- Data entries:
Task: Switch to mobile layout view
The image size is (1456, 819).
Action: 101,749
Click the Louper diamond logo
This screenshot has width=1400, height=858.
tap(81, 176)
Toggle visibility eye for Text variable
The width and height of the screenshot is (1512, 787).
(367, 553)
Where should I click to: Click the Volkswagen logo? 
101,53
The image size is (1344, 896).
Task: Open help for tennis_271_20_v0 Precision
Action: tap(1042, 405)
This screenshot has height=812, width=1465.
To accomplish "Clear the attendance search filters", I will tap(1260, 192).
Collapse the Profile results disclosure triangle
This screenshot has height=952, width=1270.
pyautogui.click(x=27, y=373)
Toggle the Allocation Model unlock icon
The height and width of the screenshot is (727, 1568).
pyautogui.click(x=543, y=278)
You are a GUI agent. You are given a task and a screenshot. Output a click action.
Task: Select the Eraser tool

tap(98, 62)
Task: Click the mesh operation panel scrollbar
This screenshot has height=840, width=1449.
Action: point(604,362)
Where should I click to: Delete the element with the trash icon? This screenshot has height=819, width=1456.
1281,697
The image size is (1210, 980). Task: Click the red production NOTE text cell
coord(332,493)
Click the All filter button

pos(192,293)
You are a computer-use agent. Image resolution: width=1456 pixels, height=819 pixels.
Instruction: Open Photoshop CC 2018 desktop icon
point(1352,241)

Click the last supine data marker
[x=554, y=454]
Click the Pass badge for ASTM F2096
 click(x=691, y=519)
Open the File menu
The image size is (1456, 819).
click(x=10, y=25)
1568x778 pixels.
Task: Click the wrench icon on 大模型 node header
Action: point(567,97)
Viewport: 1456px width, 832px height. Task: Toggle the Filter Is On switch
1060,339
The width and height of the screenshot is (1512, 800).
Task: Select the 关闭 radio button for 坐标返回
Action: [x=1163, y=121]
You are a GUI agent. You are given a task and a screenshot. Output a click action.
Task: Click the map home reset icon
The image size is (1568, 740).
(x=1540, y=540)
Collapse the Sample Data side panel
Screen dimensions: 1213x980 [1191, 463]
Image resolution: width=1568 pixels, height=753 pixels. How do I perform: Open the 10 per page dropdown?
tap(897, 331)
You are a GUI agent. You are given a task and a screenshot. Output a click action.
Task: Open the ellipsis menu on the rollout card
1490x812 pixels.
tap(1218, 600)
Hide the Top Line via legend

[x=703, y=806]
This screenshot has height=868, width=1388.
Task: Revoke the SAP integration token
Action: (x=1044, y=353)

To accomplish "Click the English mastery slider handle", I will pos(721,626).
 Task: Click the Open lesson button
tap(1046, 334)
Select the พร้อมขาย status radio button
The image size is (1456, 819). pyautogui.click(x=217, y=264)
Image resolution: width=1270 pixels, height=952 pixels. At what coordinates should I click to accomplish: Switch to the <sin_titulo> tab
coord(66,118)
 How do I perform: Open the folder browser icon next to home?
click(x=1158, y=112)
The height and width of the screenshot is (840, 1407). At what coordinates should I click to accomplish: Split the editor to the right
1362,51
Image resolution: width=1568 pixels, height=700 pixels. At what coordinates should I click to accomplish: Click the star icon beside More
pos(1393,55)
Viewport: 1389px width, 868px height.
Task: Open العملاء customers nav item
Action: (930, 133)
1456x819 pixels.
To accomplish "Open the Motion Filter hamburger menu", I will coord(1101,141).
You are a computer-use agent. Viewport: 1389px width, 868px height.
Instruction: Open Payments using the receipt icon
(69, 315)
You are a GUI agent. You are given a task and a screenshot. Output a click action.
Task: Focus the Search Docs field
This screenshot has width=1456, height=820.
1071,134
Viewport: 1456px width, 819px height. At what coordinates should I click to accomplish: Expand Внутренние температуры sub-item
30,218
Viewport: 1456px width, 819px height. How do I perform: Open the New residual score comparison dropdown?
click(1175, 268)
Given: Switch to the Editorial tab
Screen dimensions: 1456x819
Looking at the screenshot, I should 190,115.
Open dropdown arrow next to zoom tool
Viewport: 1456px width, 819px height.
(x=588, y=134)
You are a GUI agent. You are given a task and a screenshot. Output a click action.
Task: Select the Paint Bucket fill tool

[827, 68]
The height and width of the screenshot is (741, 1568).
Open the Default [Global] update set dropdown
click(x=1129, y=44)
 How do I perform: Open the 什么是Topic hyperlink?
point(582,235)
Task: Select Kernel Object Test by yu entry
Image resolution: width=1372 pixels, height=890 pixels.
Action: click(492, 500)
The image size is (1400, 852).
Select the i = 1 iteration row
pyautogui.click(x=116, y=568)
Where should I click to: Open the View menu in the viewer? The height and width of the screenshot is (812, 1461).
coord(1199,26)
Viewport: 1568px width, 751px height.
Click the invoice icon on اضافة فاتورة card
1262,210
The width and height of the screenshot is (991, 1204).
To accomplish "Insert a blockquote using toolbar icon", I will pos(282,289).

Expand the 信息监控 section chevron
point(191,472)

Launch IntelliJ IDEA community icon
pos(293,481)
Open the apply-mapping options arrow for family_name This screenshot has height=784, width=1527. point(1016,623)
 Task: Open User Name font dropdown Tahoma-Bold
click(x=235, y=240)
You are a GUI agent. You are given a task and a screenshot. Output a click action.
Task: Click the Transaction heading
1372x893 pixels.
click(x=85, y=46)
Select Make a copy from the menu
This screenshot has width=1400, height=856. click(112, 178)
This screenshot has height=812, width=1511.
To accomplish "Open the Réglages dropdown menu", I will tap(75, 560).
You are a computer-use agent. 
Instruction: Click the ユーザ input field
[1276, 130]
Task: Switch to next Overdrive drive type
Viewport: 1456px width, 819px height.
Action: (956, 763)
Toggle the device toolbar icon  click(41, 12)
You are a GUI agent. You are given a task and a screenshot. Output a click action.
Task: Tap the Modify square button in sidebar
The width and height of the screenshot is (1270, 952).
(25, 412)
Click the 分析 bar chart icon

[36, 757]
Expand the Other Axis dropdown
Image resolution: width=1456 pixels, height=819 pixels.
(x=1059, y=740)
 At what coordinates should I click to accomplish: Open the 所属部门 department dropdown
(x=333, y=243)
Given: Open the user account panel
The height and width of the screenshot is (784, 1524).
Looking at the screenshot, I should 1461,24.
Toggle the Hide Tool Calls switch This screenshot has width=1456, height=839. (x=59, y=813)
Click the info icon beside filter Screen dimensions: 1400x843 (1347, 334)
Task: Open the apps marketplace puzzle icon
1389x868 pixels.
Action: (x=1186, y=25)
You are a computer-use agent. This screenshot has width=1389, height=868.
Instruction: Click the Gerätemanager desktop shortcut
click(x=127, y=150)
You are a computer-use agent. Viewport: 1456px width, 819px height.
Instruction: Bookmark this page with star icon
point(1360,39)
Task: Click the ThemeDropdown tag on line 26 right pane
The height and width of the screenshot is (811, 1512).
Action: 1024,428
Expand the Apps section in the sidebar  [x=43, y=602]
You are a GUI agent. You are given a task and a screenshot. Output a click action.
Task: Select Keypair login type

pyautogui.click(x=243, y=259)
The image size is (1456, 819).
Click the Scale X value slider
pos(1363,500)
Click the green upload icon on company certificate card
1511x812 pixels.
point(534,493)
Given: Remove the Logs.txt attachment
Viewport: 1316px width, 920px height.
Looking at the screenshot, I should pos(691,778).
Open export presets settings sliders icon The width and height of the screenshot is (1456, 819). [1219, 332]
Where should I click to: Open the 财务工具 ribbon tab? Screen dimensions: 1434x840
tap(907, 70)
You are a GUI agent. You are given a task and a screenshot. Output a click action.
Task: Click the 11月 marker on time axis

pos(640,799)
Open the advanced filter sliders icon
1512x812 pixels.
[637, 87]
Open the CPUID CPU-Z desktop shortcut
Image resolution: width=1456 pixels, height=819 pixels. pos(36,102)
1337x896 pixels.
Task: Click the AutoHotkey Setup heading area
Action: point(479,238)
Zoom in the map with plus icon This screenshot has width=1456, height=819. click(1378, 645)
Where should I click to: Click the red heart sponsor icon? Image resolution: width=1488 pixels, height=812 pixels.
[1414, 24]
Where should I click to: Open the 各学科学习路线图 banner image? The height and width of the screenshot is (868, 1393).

- WORK ITEM:
Scan the records above for the word "will" and return every line where it occurs.

- RESPONSE TO THE TASK:
To accomplish "Clear the attendance search filters", I will tap(1260, 192).
To accomplish "Click the English mastery slider handle", I will pos(721,626).
To accomplish "Open the Motion Filter hamburger menu", I will coord(1101,141).
To accomplish "Insert a blockquote using toolbar icon", I will pos(282,289).
To accomplish "Open the Réglages dropdown menu", I will tap(75, 560).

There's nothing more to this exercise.